## Work to complete:
Every entry that follows is to be duplicated exactly.

Saved data entries
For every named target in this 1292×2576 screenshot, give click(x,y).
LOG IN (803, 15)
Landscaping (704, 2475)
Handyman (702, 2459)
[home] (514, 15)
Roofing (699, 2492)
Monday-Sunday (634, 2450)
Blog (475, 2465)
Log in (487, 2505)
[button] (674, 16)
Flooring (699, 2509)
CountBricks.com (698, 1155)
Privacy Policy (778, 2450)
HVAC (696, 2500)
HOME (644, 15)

## Exercise response:
For every named target in this 1292×2576 screenshot, give click(x,y).
LOG IN (803, 15)
Landscaping (704, 2475)
Handyman (702, 2459)
[home] (514, 15)
Roofing (699, 2492)
Monday-Sunday (634, 2450)
Blog (475, 2465)
Log in (487, 2505)
[button] (674, 16)
Flooring (699, 2509)
CountBricks.com (698, 1155)
Privacy Policy (778, 2450)
HVAC (696, 2500)
HOME (644, 15)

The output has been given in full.